British Conservative Party chairman Oliver Dowden tendered his resignation to Prime Minister Boris Johnson on Friday after a series of “very bad” election results, including defeats in Thursday’s by-election.
These defeats “are the latest in a series of very poor results for our party,” Dowden wrote in a letter to the prime minister, adding that “someone has to take responsibility“.
In Thursday’s by-terms, seen as a test of Boris Johnson’s popularity with voters, the Conservatives lost Tiverton and Honiton to the Liberal Democrats and Wakefield to the main opposition Labor Party.
Boris Johnson’s popularity tested in two parliamentary elections
In Wakefield, in the north of England, what was traditionally a Labor stronghold was at stake, but which was conquered by the Tories in December 2019, contributing the overwhelming majority of the ‘Tories’.
The choice was caused by the resignation of MP Imran Khanwho was sentenced to 18 months in prison for sexually harassing a 15-year-old boy.
The constituency was held by Labor continuously between 1932 and 2019, but strong local support for Brexit benefited the Conservatives.
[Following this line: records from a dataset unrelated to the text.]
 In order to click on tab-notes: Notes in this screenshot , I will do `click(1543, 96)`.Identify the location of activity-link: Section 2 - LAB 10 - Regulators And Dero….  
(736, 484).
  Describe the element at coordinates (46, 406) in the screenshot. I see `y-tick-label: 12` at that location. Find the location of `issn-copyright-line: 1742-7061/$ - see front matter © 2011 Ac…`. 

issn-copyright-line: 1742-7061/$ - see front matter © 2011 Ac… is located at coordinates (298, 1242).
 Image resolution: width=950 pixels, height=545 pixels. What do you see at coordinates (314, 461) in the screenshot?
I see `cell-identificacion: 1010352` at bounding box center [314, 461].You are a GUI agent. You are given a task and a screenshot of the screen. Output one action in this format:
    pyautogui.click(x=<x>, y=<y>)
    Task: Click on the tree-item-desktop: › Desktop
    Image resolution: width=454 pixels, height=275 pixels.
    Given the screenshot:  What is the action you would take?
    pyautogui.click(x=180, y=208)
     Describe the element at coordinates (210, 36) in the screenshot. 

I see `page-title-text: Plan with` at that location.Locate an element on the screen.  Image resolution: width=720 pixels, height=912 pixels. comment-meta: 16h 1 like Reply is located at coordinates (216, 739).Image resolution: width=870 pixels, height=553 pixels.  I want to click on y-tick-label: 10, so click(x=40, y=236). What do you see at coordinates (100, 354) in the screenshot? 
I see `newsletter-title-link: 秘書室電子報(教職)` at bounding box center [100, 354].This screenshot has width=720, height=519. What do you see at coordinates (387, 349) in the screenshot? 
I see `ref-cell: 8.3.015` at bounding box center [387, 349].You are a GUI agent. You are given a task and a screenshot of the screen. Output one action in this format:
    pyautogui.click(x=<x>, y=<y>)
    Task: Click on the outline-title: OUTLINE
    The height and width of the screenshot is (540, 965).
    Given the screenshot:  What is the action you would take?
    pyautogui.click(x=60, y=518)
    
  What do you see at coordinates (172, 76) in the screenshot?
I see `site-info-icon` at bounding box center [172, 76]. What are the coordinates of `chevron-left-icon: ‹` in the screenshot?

In Tiverton and Honiton, a constituency in south-west England that had been Tory-owned since its inception in 1997, voters voted to choose Neil Parish’s successor.
The 65-year-old MP resigned after admitting he viewed porn on his cell phone while in parliament.
The former farmer by profession claimed to have mistakenly entered an adult page while looking for tractors and then, in a “crazy moment”, returned to the same site.
In a sign of unease within the party, Tiverton and Honiton candidate Helen Hurford twice refused to comment on Boris Johnson’s honesty in an interview with The Guardian newspaper.
The prime minister “thinks he’s honest,” he replied.
Considered an election-winning machine after victory in the legislative two and a half years ago, under the promise of achieving Brexit, Johnson’s reputation has been hit by successive scandals during the mandate.
Eager to assert himself on the international stage, Johnson last week canceled his presence at a meeting of Conservatives in the north of England to visit kyiv for the second time and, together with Ukrainian President Volodymyr Zelensky, reiterate the UK’s support for the Russian invasion. . . .
Internally, the context is not favorable for the government, with inflation at 9.1%, the highest level in 40 yearssomething that is increasing social unrest, with strikes underway in rail transport and others planned in education and health.
With the image eroded by the scandal of the parties in the Downing Street official residence during the confinement imposed by the pandemic, the Executive has recently been involved in controversy again, due to the failure of the attempt to deport illegal immigrants to Rwanda.
Meanwhile, a new controversy has arisen, which the press has dubbed “Carriegate”, over Boris Johnson’s alleged repeated attempts to secure gainful employment for his wife, Carrie.